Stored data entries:
*** Begin section ***

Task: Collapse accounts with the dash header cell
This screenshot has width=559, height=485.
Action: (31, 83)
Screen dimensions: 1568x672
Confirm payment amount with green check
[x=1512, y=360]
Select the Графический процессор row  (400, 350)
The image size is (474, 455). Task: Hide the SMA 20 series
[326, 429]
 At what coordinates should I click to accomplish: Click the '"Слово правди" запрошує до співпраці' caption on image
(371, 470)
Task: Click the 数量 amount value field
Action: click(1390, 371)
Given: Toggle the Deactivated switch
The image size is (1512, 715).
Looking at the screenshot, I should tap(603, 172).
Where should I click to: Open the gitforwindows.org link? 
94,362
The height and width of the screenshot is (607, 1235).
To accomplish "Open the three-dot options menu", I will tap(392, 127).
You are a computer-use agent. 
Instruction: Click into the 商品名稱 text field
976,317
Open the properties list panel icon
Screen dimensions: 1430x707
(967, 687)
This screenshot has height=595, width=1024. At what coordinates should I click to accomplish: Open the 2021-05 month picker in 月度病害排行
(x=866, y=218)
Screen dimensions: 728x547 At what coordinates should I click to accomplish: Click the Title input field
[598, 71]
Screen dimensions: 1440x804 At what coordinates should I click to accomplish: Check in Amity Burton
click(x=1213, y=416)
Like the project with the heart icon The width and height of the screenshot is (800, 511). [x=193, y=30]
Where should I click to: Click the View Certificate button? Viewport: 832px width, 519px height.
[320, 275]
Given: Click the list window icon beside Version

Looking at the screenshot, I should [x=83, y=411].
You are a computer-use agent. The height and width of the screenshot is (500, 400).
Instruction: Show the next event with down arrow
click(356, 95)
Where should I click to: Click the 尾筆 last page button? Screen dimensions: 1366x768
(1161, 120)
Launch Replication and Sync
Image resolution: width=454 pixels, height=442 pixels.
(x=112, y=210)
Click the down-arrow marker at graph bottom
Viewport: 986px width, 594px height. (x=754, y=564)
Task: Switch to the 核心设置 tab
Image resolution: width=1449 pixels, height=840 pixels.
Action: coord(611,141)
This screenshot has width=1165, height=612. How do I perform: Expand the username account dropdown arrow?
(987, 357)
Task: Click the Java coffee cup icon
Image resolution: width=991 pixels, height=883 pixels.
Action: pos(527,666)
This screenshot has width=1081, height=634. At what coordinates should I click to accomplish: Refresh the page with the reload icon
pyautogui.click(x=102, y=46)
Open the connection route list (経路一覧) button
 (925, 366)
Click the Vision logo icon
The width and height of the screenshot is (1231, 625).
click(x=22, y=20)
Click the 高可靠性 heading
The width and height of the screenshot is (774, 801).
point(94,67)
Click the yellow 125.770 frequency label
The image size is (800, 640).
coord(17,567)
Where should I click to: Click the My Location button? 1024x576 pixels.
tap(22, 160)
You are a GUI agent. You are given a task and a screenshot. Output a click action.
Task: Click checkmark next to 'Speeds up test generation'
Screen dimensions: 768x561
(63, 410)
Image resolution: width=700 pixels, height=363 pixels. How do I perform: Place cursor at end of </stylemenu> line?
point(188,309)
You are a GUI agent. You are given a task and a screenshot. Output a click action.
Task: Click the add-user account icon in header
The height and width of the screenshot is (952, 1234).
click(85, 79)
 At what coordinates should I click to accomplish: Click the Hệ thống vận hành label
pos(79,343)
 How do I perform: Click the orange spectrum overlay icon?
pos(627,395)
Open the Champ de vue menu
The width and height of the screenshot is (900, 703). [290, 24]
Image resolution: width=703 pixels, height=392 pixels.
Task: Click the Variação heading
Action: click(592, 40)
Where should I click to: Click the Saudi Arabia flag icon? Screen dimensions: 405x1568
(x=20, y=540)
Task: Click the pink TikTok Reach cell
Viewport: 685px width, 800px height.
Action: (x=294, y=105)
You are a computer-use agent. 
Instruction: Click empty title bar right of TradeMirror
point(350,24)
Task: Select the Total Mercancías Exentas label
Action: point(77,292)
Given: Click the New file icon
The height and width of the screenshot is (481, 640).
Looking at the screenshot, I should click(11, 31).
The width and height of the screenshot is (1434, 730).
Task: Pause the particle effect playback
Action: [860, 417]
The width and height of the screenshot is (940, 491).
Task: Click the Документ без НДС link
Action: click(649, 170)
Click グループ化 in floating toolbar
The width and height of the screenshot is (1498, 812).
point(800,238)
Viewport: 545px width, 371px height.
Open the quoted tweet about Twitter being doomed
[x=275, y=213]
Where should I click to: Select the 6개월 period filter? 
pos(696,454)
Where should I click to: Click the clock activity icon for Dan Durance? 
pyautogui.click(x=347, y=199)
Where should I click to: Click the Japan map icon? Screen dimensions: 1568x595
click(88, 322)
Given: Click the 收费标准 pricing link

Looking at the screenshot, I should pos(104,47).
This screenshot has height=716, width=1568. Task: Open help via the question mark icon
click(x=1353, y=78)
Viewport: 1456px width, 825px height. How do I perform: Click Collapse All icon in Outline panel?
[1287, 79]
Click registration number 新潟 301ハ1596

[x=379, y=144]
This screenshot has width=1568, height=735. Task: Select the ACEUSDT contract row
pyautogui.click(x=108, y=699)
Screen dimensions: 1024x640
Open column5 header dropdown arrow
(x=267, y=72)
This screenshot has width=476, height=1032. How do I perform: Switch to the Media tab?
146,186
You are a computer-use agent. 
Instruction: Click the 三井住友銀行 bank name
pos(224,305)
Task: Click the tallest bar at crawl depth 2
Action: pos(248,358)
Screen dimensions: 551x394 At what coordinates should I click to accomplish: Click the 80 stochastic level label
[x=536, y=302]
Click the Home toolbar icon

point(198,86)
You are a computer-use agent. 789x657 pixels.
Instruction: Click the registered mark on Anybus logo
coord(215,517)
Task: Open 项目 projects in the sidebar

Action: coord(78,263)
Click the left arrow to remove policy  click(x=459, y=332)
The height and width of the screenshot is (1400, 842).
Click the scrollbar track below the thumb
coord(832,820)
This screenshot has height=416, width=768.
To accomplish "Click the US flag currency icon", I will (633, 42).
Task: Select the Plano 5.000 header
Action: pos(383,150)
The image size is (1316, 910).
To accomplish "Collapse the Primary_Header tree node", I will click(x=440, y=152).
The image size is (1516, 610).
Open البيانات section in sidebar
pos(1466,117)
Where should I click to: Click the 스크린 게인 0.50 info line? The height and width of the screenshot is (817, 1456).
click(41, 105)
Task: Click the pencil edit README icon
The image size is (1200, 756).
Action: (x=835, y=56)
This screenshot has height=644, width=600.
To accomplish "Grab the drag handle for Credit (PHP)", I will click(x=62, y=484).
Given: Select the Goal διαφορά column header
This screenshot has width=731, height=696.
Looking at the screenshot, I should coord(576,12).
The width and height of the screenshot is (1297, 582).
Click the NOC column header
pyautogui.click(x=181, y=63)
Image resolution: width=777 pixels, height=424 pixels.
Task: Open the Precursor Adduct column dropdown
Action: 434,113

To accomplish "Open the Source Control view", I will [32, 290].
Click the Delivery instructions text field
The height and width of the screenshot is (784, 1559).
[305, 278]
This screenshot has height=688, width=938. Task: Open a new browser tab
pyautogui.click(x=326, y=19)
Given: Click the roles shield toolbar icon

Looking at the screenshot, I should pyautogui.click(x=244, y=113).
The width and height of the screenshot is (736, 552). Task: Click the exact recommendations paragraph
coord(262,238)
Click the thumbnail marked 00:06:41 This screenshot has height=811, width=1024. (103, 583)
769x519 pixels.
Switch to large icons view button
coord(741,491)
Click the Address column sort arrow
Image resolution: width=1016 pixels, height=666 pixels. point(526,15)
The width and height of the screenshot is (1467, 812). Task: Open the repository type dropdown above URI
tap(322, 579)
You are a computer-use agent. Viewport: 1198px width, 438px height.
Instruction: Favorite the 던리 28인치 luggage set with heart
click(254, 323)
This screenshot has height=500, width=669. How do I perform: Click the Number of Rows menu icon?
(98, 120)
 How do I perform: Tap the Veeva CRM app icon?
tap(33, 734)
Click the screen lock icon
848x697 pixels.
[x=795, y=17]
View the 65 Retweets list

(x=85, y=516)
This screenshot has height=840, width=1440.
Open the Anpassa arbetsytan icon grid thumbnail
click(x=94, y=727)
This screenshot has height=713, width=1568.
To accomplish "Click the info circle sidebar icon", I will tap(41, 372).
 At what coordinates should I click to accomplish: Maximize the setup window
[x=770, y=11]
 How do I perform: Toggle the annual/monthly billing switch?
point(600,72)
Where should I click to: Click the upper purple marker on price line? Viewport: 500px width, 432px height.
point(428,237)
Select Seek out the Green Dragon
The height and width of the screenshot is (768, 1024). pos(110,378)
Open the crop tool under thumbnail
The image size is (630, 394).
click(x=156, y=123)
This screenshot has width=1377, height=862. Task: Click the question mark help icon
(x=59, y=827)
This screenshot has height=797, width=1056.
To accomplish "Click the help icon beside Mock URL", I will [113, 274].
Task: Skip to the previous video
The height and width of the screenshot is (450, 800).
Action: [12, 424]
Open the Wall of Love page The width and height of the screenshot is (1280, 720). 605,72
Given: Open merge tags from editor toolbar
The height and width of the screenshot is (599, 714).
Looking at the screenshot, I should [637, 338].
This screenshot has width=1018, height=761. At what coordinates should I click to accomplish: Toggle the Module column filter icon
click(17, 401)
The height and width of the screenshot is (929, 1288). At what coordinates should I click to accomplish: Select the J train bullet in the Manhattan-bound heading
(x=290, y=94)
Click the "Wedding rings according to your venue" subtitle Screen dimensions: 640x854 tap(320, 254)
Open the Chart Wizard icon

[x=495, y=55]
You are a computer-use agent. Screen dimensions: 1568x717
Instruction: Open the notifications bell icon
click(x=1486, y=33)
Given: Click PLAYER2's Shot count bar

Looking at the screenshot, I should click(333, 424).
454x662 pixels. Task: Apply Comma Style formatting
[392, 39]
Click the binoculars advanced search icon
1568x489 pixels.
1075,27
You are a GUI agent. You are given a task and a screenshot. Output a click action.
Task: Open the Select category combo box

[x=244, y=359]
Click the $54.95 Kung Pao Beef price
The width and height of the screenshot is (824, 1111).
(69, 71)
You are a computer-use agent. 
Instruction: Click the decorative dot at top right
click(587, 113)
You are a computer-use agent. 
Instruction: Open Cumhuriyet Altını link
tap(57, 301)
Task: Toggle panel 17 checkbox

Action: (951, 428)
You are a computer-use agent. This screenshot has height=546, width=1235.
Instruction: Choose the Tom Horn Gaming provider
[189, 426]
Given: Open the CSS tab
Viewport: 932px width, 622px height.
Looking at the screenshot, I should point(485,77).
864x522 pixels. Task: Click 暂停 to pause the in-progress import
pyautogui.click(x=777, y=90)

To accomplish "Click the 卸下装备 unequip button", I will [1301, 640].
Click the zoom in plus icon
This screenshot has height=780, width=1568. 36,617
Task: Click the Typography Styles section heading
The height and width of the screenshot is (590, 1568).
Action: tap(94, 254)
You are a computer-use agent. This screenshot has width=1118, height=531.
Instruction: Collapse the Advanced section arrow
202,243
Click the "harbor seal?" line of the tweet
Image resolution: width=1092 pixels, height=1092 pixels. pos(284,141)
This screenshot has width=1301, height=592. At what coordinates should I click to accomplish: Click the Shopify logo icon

*** End section ***

DESCRIPTION OF THE TASK.
Taking the records above, retype every line from the one with "The height and width of the screenshot is (952, 1234)." down to the one with "Given: Click the New file icon", exactly and with nothing else.

YOUR SOLUTION.
The height and width of the screenshot is (952, 1234).
click(85, 79)
 At what coordinates should I click to accomplish: Click the Hệ thống vận hành label
pos(79,343)
 How do I perform: Click the orange spectrum overlay icon?
pos(627,395)
Open the Champ de vue menu
The width and height of the screenshot is (900, 703). [290, 24]
Image resolution: width=703 pixels, height=392 pixels.
Task: Click the Variação heading
Action: click(592, 40)
Where should I click to: Click the Saudi Arabia flag icon? Screen dimensions: 405x1568
(x=20, y=540)
Task: Click the pink TikTok Reach cell
Viewport: 685px width, 800px height.
Action: (x=294, y=105)
You are a computer-use agent. 
Instruction: Click empty title bar right of TradeMirror
point(350,24)
Task: Select the Total Mercancías Exentas label
Action: point(77,292)
Given: Click the New file icon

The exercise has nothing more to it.